There are a lot of interesting Adams quotes and observations in the Stephens column, which Stephens puts in a conservative context because, well, he's a conservative. But the Adams stuff is good:
"[I]n New York, the city that in the 1990s and 2000s led the way in the historic and nationwide reductions in crime, 981 people were shot this year as of Sunday. That includes two women and a 4-year-old girl hit by stray bullets in May in Times Square, in broad daylight.
“This stuff can unravel so quickly,” Adams says, referring to social order. His mission is not to let New York go the way of Portland or San Francisco.
The key is the police. In 2019, multiple videos went viral of police officers offering no response after being doused by hecklers with buckets of water. “When I saw that I said we’re going to lose the city,” he recalls. “When you attack that officer, you didn’t attack that individual. You attacked the symbol of safety.”

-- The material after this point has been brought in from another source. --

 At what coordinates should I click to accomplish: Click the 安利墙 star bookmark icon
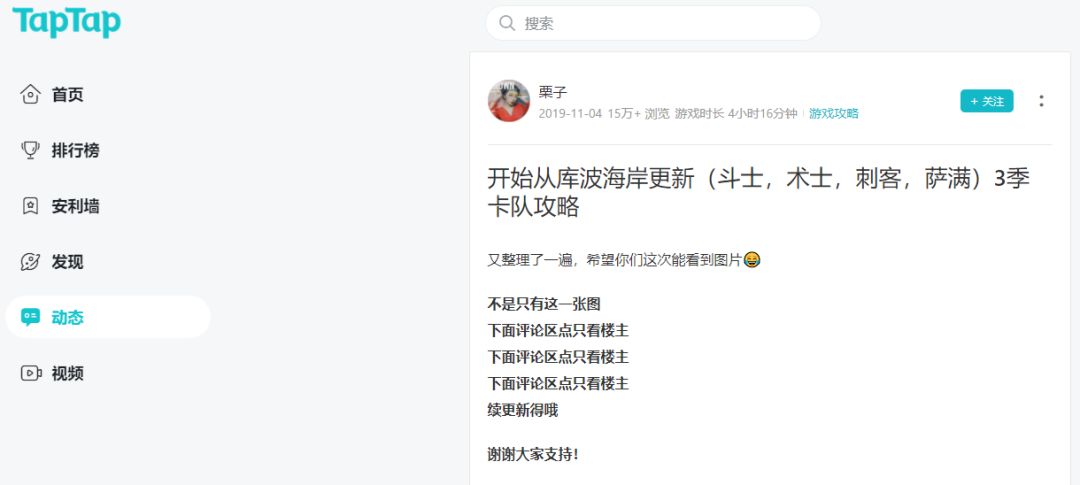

Adams graduated from the police academy in 1984, another era of diminished faith in law enforcement, not least among cops themselves. The prevailing attitude, he says, was, “You hold on for 20 years, you get promoted, get your pension, nothing you’re going to do about crime.” He rejected that attitude and made his name in the 1990s as a dissident officer fighting police brutality and racial profiling.
But he also believes that effective policing is the basis for justice, not an enemy of it. Well-intentioned liberals, he says, “have piggybacked off of the appealing, attractive conversation. You know, ‘Black Lives Matter.’ Well, if they matter, damn it, then we should be talking about a 13-year-old kid being assassinated in the Bronx.”
He argues for reversing the state bail reforms that treated some robberies as nonviolent offenses, for bringing back the plainclothes police squad disbanded last year by Bill de Blasio and for using stop-and-frisk (or, as he reminds me, “stop-QUESTION-frisk”) as an essential policing tool, so long as it isn’t being unconstitutionally abused to fill a weekly police quota or harass civilians.
As for abolishing the police: “When I get out of that subway station, I want to see that cop at the top of the stairs.”....
He also recognizes the harm the city does itself with its results-unfriendly bureaucracy.
“How do you have a Small Business Services that’s trying to get restaurants open, but you have the Department of Buildings that takes a year and half to give someone their C-of-O to get inside?” he asks, referring to a certificate of occupancy. “Try opening a hotel: If you can get their sprinkler system inspected in two years, you’re a miracle maker.”
He plans to do for city agencies what the CompStat program did in the 1990s when it took police units out of their respective silos to make them see the larger picture. "
Really, who does care if the cat is black or white, when it's actually catching the mice? Not me and not Eric Adams either. It's a refreshing attitude in an era when sloganeering has frequently substituted for sound policy.